Why a clean energy future is significant for U.S. territories

 In blog

A bipartisan legislation called Offshore Wind for Territories Act was introduced to authorize offshore wind energy development in the exclusive economic zone adjacent to U.S. territories American Samoa, Guam, the Northern Mariana Islands, Puerto Rico, and the Virgin Islands. It was introduced in the U.S. Senate by Senators Bill Cassidy, M.D. (R-LA) and Brian Schatz (D-HI), and in U.S. House of Representatives by the Resident Commissioner of Puerto Rico, Jenniffer González-Colón (R-PR).

At present, the Outer Continental Shelf Lands Act (OCSLA) does not allow the U.S. secretary of the interior to lease areas offshore U.S. territories for renewable energy development.

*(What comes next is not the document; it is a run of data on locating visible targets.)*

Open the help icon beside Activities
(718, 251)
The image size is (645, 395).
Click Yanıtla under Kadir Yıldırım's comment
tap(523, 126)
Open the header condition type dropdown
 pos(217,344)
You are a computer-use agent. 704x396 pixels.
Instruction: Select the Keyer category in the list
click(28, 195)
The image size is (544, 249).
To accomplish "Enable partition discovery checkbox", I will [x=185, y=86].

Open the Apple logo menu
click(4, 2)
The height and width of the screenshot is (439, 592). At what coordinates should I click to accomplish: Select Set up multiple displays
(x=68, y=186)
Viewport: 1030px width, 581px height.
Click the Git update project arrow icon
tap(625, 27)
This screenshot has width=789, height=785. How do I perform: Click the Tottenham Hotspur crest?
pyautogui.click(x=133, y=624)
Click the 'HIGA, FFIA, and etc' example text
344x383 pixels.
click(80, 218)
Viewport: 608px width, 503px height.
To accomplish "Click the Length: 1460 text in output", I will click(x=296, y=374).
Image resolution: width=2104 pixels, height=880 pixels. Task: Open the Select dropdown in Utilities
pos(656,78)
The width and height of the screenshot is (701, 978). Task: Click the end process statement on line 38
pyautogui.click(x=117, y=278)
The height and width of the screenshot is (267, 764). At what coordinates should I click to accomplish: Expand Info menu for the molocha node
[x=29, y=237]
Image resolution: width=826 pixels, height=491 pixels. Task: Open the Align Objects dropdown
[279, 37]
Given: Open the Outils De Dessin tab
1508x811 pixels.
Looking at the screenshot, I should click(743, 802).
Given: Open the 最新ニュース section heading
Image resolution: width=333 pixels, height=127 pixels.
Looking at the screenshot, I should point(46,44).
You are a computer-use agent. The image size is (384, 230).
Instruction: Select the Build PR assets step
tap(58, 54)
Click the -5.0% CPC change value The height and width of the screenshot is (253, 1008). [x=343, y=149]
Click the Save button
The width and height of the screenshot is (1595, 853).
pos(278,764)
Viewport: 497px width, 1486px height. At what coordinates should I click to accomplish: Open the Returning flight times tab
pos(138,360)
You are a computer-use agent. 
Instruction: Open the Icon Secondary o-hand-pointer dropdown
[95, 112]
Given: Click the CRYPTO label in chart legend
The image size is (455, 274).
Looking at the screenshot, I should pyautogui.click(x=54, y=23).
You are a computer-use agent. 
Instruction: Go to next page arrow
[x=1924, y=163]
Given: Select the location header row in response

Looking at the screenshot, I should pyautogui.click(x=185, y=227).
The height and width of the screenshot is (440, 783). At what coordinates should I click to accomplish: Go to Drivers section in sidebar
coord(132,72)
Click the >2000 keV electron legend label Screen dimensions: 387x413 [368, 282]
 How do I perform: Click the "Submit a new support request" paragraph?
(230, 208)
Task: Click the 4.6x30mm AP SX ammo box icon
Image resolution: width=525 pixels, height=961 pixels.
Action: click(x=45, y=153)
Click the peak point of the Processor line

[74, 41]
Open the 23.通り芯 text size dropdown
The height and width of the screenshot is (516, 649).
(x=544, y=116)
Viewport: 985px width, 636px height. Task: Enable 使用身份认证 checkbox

The bill guarantees U.S. territories to receive a state-equivalent share of all royalty payments made to the federal government by offshore wind developers for projects in their respective Exclusive Economic Zone (EEZ). Qualifying revenues, which amount to 37.5%, will be consistent with the revenue-sharing structure established for Gulf Coast states under the Gulf of Mexico Energy Security Act (GOMESA), and thus giving the territories similar opportunities as the mainland U.S. in environmental development.

In addition, this will direct 12.5% of the revenues—at no extra cost to American taxpayers—to fund the National Oceanic and Atmospheric Administration’s Coral Reef Conservation Program for coral reef conservation in U.S. territories and elsewhere.